Let square denote a concatenation of two identical, nonempty strings. Given a string $w$, devise an $O(|w|)$ algorithm that counts the number of prefixes of $w$ that are squares.

My initial idea was to use the prefix function $P$ from the Morris-Pratt algorithm ($P[i]$ is the length of the longest proper prefix of $w[1..i]$, being also its suffix), which can be calculated in linear time. Then, for each even index $i$ (we do not need to consider prefixes of odd length, as those obviously cannot be squares) the corresponding prefix $w[1..i]$ is a square if $P[i] = i/2$ and is not a square if $P[i] < i/2$.

Now, the missing case which I am unsure how to handle is $P[i] > i/2$. For example, let's consider the two strings: $abababab$ and $ababab$. The longest proper prefix-suffix of each of them is bigger than half the length of the string (6 and 4 correspondingly), yet the first one is a square and the second isn't.

Can anyone point me to an observation needed to resolve the missing part of the algorithm? Or is the idea to use the $P$ array wrong and a different approach should be applied to this problem?

  • 1
    $\begingroup$ Have you tried using a suffix tree? (reversed) $\endgroup$ Commented Feb 19, 2016 at 19:33
  • $\begingroup$ Difference between $|w|$ and $P[|w|]$ and divisibility? $\endgroup$
    – greybeard
    Commented Feb 20, 2016 at 0:13

2 Answers 2


Suppose there is an $O(|W|)$ algorithm that computes a slightly different prefix function: $Z[i]$ is the longest prefix of $W$ that is also a prefix of $W[i..n]$. Note then that your answer will simply be the count of indices $i$ such that $Z[i] >= i$, assuming 0-indexing.
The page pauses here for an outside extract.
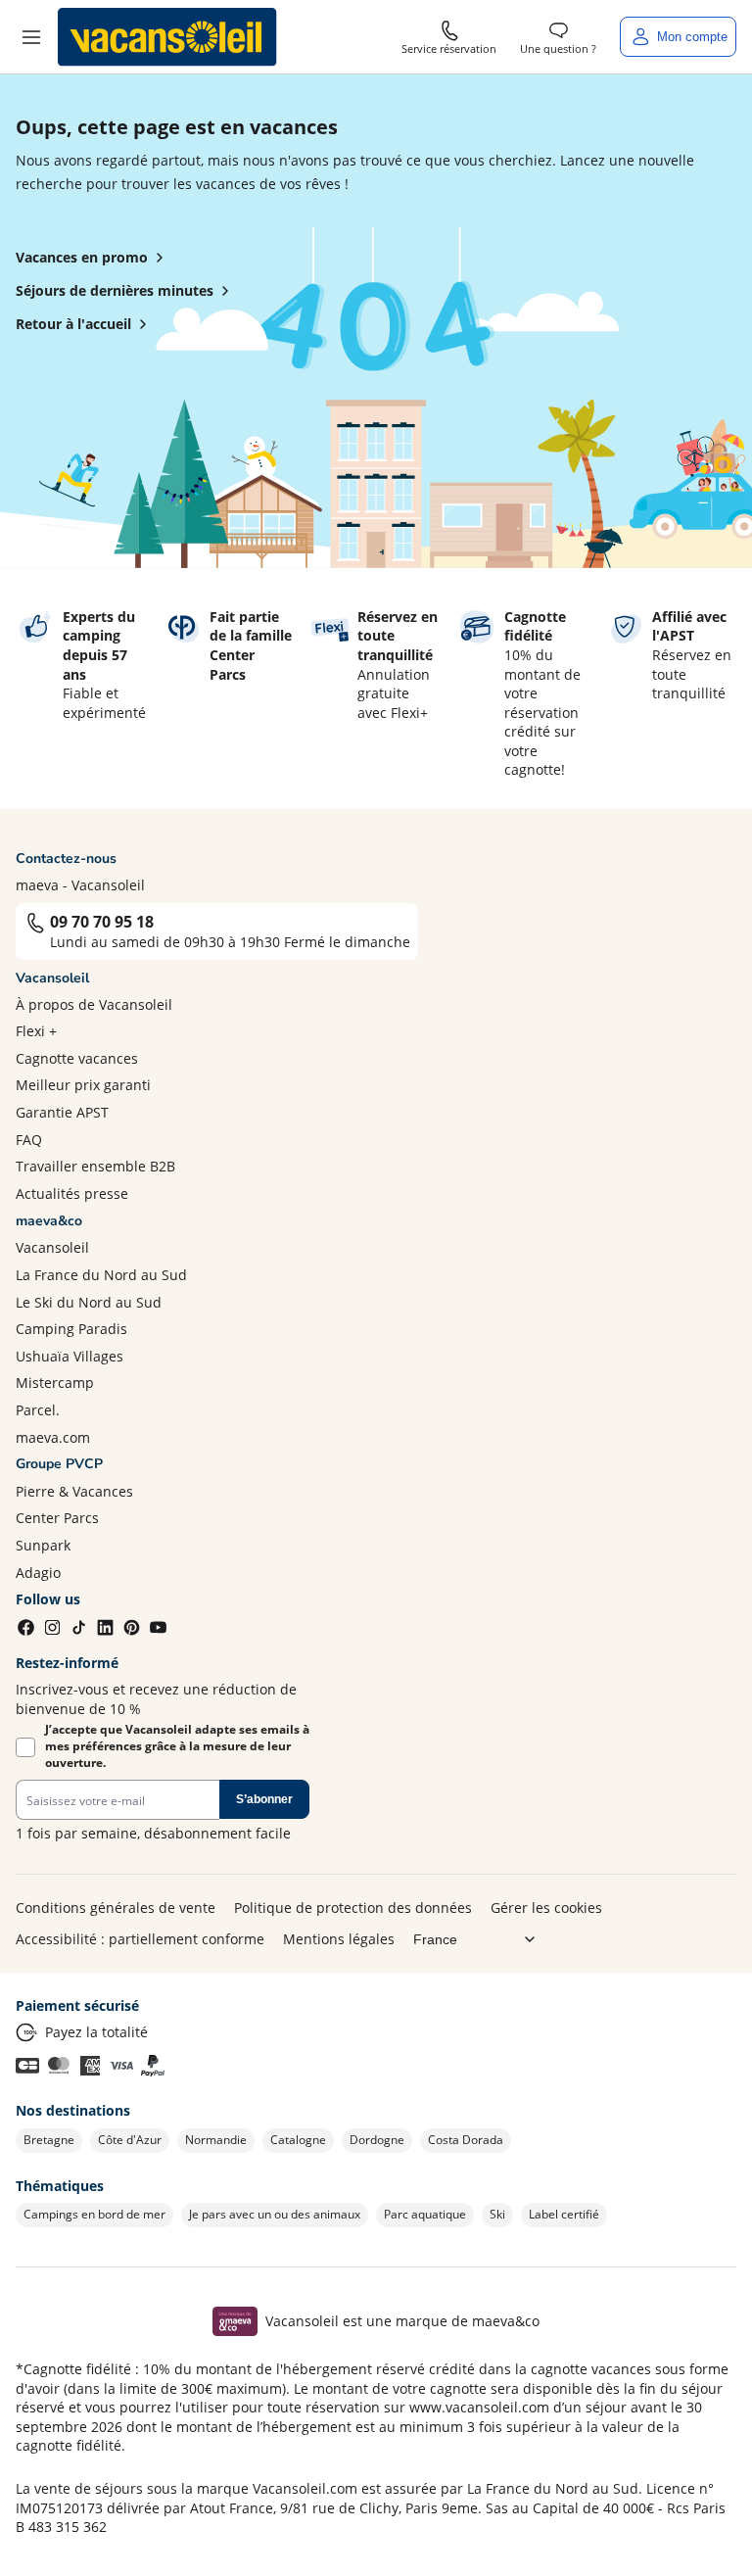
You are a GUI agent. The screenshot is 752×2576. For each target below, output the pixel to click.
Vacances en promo (82, 257)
Fortunately, such an algorithm exists and is quite elegant! It's (as always) a good idea to try to devise it on your own. If you get stuck, here's a pretty good explanation: http://codeforces.com/blog/entry/3107.

  • $\begingroup$ An in-depth description of the Z-Algorithm (Z-Algorithm/Z-Map is famous among competitive programmers but I don't know if it's the real name): youtube.com/watch?v=MFK0WYeVEag. $\endgroup$
    – mrk
    Commented Feb 20, 2016 at 15:13
  • $\begingroup$ I think I have come across the notion of the Z array (under a different name actually) when reading about possible approaches to computing the shift table in the Boyer-Moore algorithm. Either way, the linked article helped me a lot to understand how to construct it. Thanks! $\endgroup$
    – Quintofron
    Commented Feb 24, 2016 at 3:35

It's also easy to do with a Rabin-Karp-type hash: https://en.wikipedia.org/wiki/Rolling_hash, which you can use to check equality of any two substrings in $O(1)$ time, albeit with a probability of error. This probability can be made negligible and works very well in practice.

I prefer the above-suggested "Z-Algorithm" solution because it's deterministic, but more so because it's a cool algorithm that is not well-known.